• Excerpt provided:
Note: a real machine would not put
spat byte 1024 of a tiny RAM, but for our simulated stack this is exactly the right idea — the only requirement is thatspand the addresses it produces stay within0 .. 1023.
4. The Recipe for Adding a New Instruction¶
The bulk of Project 6 is repeatedly extending the processor to support more instructions. The lecture gave a five-step recipe that you apply every time. Internalize it — every new instruction (including the data-memory ones we design below) follows it.
flowchart TD
S1["1. Pick an instruction (or group of instructions)"] --> S2
S2["2. Modify or add components"] --> S3
S3["3. Modify or add to the datapath"] --> S4
S4["4. Extend the instruction decoder / control lines"] --> S5
S5["5. Test"]
S5 -.->|"repeat for next instruction"| S1
Step 1 — Pick an instruction or group¶
Choose one instruction, or a tightly related group (e.g. all the conditional branches, or ld+sd together). Small steps make debugging tractable.
Step 2 — Modify or add components¶
Decide what hardware the instruction needs. Maybe the ALU needs a new operation, maybe you need a new sub-circuit (like a Branch Unit), or a RAM, or a sign-extender. Add it as a clean, labeled component.
Step 3 — Modify or add to the datapath¶
Connect the new component's data wires. Usually you will need to extend or add MUXes — whenever a value can now come from more than one place, a MUX selects between them. The key principle the instructor underlined:
Always add new datapath wires to new MUX inputs.
That is, when you widen a MUX, the existing input(s) keep their original meaning and the new source goes on a new input line. This keeps every previously-working instruction working without change.
Step 4 — Extend the instruction decoder / control lines¶
New components and MUXes need new control signals. The workflow is:
- Update the spreadsheet — add the new instruction row(s) and any new control-output column(s), filling in values for the new instruction and setting the new columns to their no-op value (almost always
0) for every existing instruction. - Update the instruction decoder — regenerate the ROM hex from the spreadsheet, expand the priority-encoder inputs and the ROM output split so the new control bits reach their MUXes/components.
Because new MUX inputs are added as higher-numbered inputs and the original source is input 0, existing instructions can usually leave the new control line at 0 and behave exactly as before.
Step 5 — Test¶
Run the autograder and any hand tests for just this instruction before moving on. The session emphasized single-stepping and probes as the core debugging techniques: add probes on the datapath to watch intermediate values, single-step the clock, and compare against an objdump of the test program so you can match each executing instruction to its expected behavior.

• Stored data:
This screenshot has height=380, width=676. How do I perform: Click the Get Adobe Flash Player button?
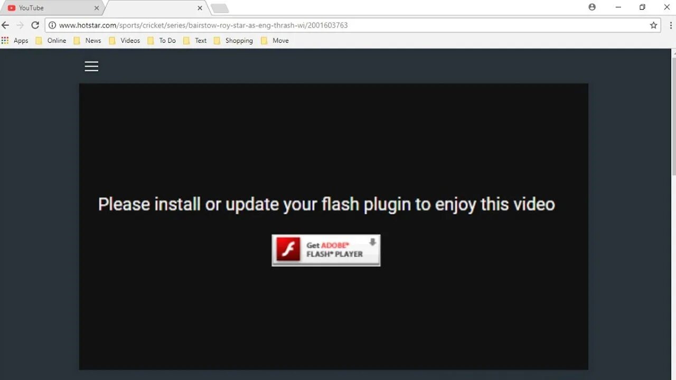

• Exercise objective: Revise the excerpt on adding processor instructions, starting with "4. The Recipe" and going on through "below) follows it.", so that "five-step recipe" becomes "five-step procedure". The data above isn't needed for this work.

• Reply to the task:
4. The Recipe for Adding a New Instruction¶
The bulk of Project 6 is repeatedly extending the processor to support more instructions. The lecture gave a five-step procedure that you apply every time. Internalize it — every new instruction (including the data-memory ones we design below) follows it.